Calculating your Debt-to-Income Ratio
The most concerning factor in regards to student loans is how they will affect your debt-to-income ratio. As a general rule, these loans get included in your DTI, but there are some exceptions. If your loans for your college education meet any of the following conditions, they will get included in your DTI:
- Currently due and payable
- Deferred for less than 12 months
- Currently in forbearance
These situations obviously differ. On the one hand, you have loans that are currently due and payable. This means that any deferment period is over and you must pay your loans on a monthly basis and on time. These payments usually get reported on the credit report so the lender can verify that you make timely payments.
Student loans that are deferred means that you do not currently have to pay them. That might be exciting for you, but the lender looks at it differently. If the payments are going to start becoming due within the next 12 months then they must get included in your debt ratio. If there is not a specific payment reporting on your credit report since you have not made any yet, the lender can contact the student loan lender or use an amount they specify on their own to qualify you for the loan.
If your loan is currently in forbearance you can expect the greatest amount of scrutiny on your VA loan application. A loan goes into forbearance because you could not afford it. If you could not afford your student payments, how are you going to afford a mortgage? A payment plan would have to be worked out and careful consideration of your disposable income would have to be considered.
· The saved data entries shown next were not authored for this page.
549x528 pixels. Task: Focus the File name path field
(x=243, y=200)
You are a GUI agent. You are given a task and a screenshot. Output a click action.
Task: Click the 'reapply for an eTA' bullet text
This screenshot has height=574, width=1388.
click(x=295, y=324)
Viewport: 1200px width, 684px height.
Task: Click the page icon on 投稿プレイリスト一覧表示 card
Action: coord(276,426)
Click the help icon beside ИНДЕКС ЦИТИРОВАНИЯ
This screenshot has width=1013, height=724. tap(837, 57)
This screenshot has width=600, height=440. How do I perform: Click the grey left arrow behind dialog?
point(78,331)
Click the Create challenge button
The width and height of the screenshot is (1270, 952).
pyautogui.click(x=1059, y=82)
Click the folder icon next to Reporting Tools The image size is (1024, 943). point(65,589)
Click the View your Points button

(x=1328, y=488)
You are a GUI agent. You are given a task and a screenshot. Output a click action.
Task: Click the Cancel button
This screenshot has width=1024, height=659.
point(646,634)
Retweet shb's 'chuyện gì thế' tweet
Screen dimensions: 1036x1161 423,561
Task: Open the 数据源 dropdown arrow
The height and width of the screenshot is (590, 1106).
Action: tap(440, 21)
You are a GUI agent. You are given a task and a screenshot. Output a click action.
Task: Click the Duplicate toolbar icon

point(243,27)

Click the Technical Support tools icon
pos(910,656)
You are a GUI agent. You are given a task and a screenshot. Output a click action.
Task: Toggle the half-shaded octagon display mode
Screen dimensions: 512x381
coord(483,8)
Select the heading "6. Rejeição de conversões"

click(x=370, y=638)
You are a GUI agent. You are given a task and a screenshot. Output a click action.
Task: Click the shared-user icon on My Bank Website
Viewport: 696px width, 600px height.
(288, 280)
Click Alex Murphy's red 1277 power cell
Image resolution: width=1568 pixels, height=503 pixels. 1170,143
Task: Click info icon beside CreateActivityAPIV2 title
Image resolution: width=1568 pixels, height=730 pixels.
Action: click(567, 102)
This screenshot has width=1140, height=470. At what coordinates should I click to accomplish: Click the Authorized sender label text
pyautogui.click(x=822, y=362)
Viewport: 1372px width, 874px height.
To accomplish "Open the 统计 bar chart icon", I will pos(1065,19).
Determining your Eligibility with Student Loans
If you are within the 12 month period where your loan payments for your education will need to be considered, you will have to figure out your debt ratio and your disposable income to determine your loan eligibility. Depending on where you live, you will have to meet certain disposable income requirements. These requirements are as follows for a family of 1:
- Northeast $450
- Midwest $441
- South $441
- West $491
If you do not have at least this amount left over after you pay your potential mortgage payment (including taxes, insurance, and HOA dues); utility payments; credit cards; student loans; and car payments then you will not be eligible for a VA loan. You can figure out how the VA would consider your disposable income amount by completing VA Form 26-6393.
Typically it is in your best interest to include your student loans in your VA loan eligibility so that you are fully aware of how the payments will affect your financial status. Even if your loans are deferred for 18 months, they will become due well before your 30-year or even 15-year mortgage term expires, which means you should really understand the full impact of your financial situation in the future.
Having a full understanding of how your finances will be affected by all future payments is helpful in keeping you on track. If your student loan payments are deferred for now, you can still budget for them every month so that you can get used to paying them when they do become due. This helps you to prevent payment shock down the road and reduces the risk of defaulting on your educational loans and/or your VA mortgage.